▸ **Record excerpts**:
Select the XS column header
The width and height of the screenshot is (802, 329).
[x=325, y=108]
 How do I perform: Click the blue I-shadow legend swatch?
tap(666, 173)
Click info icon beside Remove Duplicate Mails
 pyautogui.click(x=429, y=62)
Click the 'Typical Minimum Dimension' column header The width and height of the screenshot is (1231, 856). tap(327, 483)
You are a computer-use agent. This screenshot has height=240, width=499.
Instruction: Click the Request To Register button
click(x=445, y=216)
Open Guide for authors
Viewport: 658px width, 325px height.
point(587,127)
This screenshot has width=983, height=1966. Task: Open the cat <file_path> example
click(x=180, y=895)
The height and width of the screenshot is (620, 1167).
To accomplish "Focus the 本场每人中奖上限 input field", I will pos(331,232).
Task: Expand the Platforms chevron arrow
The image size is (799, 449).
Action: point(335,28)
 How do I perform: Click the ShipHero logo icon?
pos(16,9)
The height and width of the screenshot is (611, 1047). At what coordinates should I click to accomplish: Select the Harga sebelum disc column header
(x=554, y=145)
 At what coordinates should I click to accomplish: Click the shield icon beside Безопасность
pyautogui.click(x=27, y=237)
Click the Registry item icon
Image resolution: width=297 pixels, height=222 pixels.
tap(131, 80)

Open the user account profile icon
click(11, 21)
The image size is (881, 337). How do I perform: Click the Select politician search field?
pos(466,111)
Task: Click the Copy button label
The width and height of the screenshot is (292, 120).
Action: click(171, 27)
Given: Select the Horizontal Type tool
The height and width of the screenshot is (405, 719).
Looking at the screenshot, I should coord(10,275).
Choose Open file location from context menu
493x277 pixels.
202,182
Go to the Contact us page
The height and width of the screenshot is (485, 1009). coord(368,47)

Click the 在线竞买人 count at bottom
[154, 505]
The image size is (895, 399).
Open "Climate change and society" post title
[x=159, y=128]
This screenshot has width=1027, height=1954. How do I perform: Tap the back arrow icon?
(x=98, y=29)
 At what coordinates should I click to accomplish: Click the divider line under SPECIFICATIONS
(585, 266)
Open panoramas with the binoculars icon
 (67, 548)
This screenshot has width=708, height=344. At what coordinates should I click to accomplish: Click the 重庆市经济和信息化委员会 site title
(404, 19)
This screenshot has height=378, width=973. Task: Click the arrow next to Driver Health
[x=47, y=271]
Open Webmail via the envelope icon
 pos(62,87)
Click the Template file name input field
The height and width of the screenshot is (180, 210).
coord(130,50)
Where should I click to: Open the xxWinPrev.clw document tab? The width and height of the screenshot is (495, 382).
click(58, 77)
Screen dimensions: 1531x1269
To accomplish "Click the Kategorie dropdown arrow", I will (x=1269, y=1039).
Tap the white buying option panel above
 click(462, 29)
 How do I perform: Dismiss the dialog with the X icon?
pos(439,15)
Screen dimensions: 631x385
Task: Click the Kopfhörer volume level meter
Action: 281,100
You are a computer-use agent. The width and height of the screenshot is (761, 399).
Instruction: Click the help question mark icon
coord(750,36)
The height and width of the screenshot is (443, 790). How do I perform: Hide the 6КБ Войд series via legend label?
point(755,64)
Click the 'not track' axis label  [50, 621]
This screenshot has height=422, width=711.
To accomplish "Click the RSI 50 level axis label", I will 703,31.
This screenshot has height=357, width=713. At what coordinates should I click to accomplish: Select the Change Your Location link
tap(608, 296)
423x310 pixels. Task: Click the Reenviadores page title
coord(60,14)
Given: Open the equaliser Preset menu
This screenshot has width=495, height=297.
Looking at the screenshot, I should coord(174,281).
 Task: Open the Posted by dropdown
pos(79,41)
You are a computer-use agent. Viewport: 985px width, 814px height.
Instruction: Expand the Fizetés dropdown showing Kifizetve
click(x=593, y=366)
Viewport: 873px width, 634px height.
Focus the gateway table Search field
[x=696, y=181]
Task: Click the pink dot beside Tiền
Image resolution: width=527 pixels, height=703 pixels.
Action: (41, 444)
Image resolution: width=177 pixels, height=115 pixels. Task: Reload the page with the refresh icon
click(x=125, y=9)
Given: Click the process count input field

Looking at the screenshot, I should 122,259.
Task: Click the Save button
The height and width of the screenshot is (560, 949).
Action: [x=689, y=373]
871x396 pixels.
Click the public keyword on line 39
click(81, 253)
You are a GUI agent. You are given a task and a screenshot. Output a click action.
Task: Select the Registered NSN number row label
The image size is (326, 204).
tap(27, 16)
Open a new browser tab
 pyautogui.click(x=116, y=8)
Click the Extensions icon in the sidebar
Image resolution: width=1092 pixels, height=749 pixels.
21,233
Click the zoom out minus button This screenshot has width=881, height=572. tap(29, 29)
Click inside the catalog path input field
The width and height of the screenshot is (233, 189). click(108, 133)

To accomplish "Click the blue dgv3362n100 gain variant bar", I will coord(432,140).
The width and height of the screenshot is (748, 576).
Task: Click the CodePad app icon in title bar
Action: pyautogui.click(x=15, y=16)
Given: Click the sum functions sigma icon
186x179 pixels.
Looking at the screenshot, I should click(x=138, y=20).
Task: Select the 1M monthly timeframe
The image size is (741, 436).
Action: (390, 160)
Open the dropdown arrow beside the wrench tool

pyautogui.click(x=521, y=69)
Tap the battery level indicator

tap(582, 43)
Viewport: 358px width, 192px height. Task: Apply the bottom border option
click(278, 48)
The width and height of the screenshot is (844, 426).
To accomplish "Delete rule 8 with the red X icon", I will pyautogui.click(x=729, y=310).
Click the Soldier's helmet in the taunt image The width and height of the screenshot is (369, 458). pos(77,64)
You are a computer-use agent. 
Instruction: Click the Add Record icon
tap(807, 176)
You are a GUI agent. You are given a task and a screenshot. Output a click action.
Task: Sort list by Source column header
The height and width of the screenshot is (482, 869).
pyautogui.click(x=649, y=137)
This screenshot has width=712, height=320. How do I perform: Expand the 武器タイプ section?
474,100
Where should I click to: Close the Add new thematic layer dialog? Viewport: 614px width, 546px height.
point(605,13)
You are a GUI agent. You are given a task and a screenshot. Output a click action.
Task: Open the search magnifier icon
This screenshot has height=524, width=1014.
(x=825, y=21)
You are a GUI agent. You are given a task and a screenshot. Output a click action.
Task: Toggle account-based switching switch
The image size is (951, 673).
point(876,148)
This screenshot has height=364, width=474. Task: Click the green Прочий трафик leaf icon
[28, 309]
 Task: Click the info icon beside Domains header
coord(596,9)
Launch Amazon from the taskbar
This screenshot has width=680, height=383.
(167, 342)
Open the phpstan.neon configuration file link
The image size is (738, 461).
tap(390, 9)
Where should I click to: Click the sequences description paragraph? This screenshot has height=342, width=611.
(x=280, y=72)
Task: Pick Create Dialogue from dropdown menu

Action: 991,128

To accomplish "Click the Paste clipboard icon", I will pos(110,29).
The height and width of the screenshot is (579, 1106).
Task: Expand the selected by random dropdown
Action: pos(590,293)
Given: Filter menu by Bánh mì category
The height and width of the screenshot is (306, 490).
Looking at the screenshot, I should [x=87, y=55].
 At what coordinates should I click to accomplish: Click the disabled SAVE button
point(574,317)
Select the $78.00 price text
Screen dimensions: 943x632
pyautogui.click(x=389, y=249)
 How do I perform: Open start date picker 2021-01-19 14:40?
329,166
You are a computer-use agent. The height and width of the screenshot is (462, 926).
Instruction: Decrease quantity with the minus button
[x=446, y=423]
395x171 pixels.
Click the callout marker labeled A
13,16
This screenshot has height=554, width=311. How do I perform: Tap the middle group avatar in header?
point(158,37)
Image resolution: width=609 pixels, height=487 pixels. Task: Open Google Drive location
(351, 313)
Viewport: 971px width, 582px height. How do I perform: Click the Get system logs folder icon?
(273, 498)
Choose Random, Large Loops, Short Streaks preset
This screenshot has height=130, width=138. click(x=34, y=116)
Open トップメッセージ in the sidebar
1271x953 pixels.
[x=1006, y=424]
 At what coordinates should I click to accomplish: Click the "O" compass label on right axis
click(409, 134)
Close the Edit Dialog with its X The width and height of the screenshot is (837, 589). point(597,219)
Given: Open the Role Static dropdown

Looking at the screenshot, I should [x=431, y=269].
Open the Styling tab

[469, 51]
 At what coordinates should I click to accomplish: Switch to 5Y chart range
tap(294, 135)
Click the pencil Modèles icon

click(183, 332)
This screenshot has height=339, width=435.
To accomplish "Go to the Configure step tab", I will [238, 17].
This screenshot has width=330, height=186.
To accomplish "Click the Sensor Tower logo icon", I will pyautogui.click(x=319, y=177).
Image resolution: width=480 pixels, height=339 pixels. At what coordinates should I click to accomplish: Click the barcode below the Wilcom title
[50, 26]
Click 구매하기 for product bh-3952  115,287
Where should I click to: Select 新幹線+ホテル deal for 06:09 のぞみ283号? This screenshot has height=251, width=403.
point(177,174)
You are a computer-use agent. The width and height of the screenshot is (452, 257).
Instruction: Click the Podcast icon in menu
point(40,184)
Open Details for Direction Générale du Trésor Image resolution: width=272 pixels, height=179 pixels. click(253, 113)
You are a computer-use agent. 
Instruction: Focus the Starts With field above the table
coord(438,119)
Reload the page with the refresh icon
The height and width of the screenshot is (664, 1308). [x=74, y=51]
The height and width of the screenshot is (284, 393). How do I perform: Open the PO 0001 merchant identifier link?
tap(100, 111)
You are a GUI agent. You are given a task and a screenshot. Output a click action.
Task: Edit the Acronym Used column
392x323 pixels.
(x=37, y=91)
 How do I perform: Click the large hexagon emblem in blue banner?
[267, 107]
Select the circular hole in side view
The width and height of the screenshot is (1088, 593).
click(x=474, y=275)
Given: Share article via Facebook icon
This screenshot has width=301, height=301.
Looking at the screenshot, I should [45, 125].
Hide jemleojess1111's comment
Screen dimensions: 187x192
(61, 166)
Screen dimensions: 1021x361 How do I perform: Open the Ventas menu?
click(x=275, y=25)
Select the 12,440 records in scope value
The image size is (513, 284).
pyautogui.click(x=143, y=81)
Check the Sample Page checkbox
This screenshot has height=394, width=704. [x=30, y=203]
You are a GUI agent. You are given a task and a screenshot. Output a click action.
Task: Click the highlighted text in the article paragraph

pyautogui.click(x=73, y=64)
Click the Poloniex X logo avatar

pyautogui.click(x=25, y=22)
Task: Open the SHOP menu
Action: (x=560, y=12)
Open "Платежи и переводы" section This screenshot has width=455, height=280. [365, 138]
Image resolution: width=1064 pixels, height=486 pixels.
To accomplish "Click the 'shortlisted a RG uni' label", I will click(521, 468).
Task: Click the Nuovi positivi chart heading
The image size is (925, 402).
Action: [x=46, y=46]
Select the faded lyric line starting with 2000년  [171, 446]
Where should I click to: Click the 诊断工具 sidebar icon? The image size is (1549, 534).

▸ **Exercise**: Transcribe verbatim. Cover the lines from the first line of the entries above to the line containing "The height and width of the screenshot is (620, 1167).", inclusive.

▸ **The answer**:
Select the XS column header
The width and height of the screenshot is (802, 329).
[x=325, y=108]
 How do I perform: Click the blue I-shadow legend swatch?
tap(666, 173)
Click info icon beside Remove Duplicate Mails
 pyautogui.click(x=429, y=62)
Click the 'Typical Minimum Dimension' column header The width and height of the screenshot is (1231, 856). tap(327, 483)
You are a computer-use agent. This screenshot has height=240, width=499.
Instruction: Click the Request To Register button
click(x=445, y=216)
Open Guide for authors
Viewport: 658px width, 325px height.
point(587,127)
This screenshot has width=983, height=1966. Task: Open the cat <file_path> example
click(x=180, y=895)
The height and width of the screenshot is (620, 1167).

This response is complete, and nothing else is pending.